The request => Copy out each line below that contains the word "column".

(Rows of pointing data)
=-=-=

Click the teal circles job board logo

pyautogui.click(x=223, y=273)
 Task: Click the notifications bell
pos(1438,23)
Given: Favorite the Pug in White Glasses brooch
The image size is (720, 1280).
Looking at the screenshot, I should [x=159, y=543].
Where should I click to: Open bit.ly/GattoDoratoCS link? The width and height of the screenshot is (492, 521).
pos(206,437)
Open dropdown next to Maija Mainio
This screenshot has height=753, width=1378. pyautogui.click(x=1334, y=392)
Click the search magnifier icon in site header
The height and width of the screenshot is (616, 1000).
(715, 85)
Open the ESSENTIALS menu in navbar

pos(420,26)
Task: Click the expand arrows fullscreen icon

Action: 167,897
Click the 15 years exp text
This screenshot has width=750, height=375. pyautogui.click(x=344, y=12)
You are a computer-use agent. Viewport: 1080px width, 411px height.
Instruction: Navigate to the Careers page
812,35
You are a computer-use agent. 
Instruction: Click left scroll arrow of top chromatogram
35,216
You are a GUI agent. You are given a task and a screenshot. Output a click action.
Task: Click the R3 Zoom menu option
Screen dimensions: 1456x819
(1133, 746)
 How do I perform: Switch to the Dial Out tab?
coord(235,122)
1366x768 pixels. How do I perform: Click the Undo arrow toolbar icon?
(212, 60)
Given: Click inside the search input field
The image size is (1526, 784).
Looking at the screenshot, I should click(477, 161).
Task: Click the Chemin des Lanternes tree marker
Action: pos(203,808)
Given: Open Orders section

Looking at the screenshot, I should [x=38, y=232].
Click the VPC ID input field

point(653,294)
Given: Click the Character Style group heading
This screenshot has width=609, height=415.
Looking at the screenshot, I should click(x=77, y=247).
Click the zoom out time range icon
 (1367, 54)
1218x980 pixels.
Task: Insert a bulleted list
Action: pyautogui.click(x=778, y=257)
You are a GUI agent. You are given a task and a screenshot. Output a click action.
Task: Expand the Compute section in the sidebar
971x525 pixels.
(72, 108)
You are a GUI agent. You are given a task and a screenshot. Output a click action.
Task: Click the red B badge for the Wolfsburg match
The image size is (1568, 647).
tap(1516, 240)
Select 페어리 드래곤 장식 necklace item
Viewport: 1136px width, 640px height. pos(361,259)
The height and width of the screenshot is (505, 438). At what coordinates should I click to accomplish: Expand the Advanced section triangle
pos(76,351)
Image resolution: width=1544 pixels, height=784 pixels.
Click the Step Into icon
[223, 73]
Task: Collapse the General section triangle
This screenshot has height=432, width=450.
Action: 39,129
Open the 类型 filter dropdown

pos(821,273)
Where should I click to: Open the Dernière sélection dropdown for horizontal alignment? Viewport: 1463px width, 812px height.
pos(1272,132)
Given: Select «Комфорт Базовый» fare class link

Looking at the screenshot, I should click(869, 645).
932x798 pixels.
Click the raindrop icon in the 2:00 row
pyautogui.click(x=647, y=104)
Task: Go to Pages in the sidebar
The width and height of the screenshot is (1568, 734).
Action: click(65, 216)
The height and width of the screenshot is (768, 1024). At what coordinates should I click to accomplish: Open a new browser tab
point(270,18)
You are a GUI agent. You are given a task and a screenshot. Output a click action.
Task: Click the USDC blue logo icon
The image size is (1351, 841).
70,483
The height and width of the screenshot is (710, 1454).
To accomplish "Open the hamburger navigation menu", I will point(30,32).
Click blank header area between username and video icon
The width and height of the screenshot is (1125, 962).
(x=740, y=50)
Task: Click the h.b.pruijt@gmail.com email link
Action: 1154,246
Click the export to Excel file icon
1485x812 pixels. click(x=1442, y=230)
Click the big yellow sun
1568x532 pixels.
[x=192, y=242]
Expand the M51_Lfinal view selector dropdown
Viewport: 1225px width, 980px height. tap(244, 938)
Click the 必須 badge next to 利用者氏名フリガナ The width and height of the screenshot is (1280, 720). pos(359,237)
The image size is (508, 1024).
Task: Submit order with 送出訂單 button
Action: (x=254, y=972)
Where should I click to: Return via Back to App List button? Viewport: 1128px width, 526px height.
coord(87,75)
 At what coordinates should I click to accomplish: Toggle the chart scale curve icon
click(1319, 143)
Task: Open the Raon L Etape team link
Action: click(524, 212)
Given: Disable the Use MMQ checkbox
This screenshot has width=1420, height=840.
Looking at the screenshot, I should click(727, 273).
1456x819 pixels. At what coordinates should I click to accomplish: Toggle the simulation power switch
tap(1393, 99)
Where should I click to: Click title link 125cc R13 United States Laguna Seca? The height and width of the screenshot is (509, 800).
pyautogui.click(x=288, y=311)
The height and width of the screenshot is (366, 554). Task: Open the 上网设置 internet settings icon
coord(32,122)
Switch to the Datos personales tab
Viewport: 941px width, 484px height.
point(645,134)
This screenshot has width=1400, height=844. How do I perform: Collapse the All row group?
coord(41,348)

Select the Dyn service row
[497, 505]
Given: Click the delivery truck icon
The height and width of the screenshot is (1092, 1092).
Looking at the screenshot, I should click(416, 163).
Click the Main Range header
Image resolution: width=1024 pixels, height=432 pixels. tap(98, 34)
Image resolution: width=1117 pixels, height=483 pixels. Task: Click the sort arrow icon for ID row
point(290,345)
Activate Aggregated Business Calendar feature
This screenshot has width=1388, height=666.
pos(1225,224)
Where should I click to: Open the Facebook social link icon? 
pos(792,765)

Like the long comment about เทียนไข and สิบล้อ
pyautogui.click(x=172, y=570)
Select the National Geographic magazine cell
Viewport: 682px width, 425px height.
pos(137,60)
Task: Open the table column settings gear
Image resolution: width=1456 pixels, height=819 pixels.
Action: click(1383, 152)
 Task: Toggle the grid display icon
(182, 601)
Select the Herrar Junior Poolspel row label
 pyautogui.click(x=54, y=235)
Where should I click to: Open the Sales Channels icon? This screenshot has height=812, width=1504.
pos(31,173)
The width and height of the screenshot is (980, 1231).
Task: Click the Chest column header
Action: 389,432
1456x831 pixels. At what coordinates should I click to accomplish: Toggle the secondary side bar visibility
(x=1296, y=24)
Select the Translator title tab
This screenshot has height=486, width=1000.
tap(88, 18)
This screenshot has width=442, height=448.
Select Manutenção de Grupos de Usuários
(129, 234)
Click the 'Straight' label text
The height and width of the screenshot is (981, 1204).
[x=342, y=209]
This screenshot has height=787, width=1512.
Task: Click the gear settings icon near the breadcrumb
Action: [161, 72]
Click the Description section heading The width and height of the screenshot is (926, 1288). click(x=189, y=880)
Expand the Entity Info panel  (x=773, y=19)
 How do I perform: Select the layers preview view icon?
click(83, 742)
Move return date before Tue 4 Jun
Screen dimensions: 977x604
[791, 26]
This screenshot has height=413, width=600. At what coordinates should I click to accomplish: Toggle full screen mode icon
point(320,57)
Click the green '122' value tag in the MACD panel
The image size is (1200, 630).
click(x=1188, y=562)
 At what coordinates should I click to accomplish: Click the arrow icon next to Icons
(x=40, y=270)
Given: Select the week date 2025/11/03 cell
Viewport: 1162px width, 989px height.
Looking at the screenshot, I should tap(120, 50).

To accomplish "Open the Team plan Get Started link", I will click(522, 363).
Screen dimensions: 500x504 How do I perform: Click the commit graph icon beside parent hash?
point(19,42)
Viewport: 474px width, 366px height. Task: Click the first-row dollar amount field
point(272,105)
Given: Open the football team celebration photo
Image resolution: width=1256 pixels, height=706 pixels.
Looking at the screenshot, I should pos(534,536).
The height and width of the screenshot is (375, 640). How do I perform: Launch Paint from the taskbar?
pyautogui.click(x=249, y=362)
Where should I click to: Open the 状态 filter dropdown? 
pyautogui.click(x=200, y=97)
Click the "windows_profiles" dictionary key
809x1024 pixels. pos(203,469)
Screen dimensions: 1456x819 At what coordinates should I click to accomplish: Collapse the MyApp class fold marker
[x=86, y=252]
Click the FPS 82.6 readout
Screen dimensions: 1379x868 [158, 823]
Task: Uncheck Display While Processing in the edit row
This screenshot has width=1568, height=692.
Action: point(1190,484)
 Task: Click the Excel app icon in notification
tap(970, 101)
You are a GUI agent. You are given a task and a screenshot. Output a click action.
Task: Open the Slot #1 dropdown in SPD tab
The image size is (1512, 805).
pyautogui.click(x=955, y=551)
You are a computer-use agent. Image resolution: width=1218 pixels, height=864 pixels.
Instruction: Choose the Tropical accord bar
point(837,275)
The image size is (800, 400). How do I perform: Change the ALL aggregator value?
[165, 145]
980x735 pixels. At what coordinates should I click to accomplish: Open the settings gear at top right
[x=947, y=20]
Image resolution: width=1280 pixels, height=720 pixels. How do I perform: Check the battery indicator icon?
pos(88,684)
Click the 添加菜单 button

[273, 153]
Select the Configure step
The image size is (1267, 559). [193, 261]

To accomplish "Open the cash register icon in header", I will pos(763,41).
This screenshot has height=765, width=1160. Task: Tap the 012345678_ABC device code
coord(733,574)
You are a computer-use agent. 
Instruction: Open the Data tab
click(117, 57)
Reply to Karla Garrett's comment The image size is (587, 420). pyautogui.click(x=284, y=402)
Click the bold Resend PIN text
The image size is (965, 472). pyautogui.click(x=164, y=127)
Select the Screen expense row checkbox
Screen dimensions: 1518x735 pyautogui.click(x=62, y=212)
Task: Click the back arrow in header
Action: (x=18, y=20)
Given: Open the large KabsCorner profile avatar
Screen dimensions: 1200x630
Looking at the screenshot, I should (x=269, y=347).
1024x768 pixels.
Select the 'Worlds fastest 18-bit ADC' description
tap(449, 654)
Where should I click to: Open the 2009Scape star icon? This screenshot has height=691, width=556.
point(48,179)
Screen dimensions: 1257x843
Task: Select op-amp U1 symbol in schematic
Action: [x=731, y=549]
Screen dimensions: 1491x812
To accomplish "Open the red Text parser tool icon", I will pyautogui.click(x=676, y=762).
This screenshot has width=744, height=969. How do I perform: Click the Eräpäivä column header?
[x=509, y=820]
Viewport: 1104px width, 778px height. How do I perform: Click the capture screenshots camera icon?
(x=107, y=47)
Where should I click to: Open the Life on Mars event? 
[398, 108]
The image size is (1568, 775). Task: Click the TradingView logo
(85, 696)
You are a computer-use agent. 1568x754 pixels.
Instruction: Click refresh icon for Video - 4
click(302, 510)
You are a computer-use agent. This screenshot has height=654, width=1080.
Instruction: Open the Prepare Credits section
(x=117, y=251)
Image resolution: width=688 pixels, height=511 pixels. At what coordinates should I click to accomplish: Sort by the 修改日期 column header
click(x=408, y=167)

=-=-=

Completed task =>
Task: Open the table column settings gear
Task: Click the Chest column header
This screenshot has width=744, height=969. How do I perform: Click the Eräpäivä column header?
Image resolution: width=688 pixels, height=511 pixels. At what coordinates should I click to accomplish: Sort by the 修改日期 column header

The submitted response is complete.